Turkey has begun to shift its policies by closing off some of the border areas with Syria IS was using for smuggling and by agreeing to offer more assistance in general in the fight against IS. Former Turkish Prime Minister Ahmet Davutoğlu’s (likely non-optional) decision to step down in May further clarified the convergence of interests that is bringing Turkey closer to the U.S.

But the U.S. doesn’t just need Turkey to change its policies. It also has an interest in Turkey appearing strong. And without that element, it is unlikely Turkish President Recep Tayyip Erdoğan would agree to any kind of compromise to mend ties with Israel in the first place. If the Hurriyet report is correct, Israel will agree to allow Turkey to build a hospital in Gaza and will not obstruct Turkish deliveries of supplies to that hospital. It will also allow Turkey to build a sea water distillation plant, and for Turkey and Germany to partner in the construction of a power plant to provide Gaza with electricity.

This is not quite the total removal of the blockade for which Erdoğan has repeatedly asked, but it still allows Erdoğan to save face and demonstrate that, by sticking to his principles on the matter, he has procured improvements for Gazans.

_Your goal_. Pick up the article above on Turkey's reconciliation with Israel after its last sentence and keep writing it.

_Information supplied_.
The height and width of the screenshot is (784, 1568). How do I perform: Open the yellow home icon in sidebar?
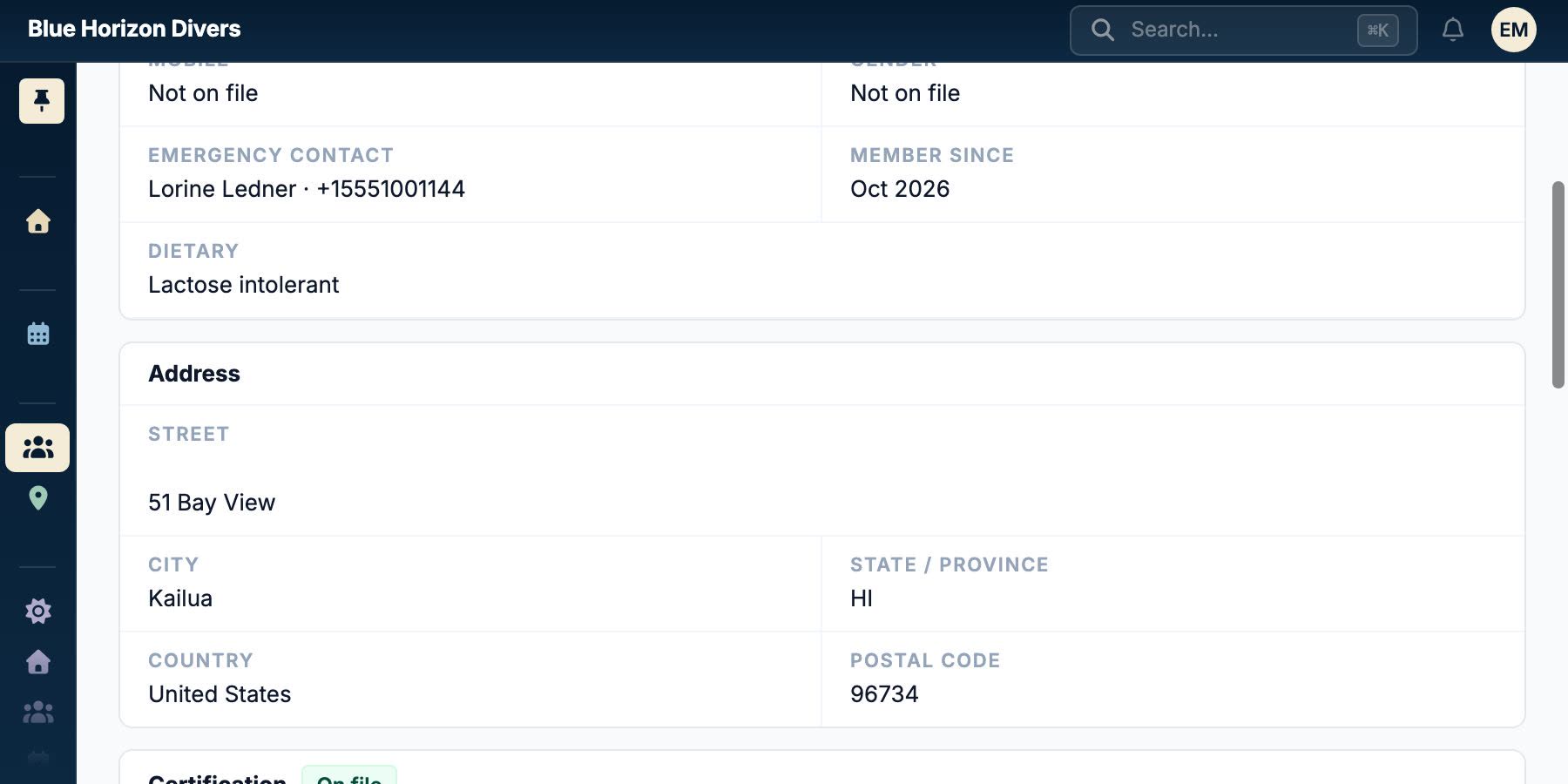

_Expected output_.
Meanwhile, one of the most striking parts of this deal is that there has not been any vocal disagreement from anyone in the Israeli Cabinet on the issue. This is partly due to the fact that Netanyahu runs the Foreign Ministry as his own personal fiefdom – he still has not announced a foreign minister, preferring to hold the portfolio himself.

Lieberman has a history of particularly bellicose statements toward Turkey on the issue of the Mavi Marmara. Thus far, however, Lieberman has been quietly enjoying his visit to the Pentagon and to Lockheed Martin in the United States, without saying anything about Netanyahu’s weakness or how Israel should not have to apologize for the Mavi Marmara.

Perhaps the U.S. is also using a new 10-year military aid package to get Israel to accept compromises on its blockade of Gaza. Former Israeli Defense Minister Moshe Ya’alon had made such a package a key objective of his trip to Washington in March. It would make sense, considering the timing of the leak of an upcoming agreement and Lieberman’s visit to Washington.

In any case, the U.S. is far more concerned about IS, the future of Iraq and Bashar al-Assad’s regime in Syria than it is about the Gaza Strip, and likely put pressure on Israel to compromise in order to get a deal done. If the deal goes through as reported, all of the aid from Turkey will pass through the Israeli port of Ashdod. This means Israel will find itself in the awkward position of inspecting and potentially restricting Turkish goods and nationals attempting to enter Gaza. If and when that happens, the U.S. will still be on Israel’s case not to antagonize Turkey needlessly.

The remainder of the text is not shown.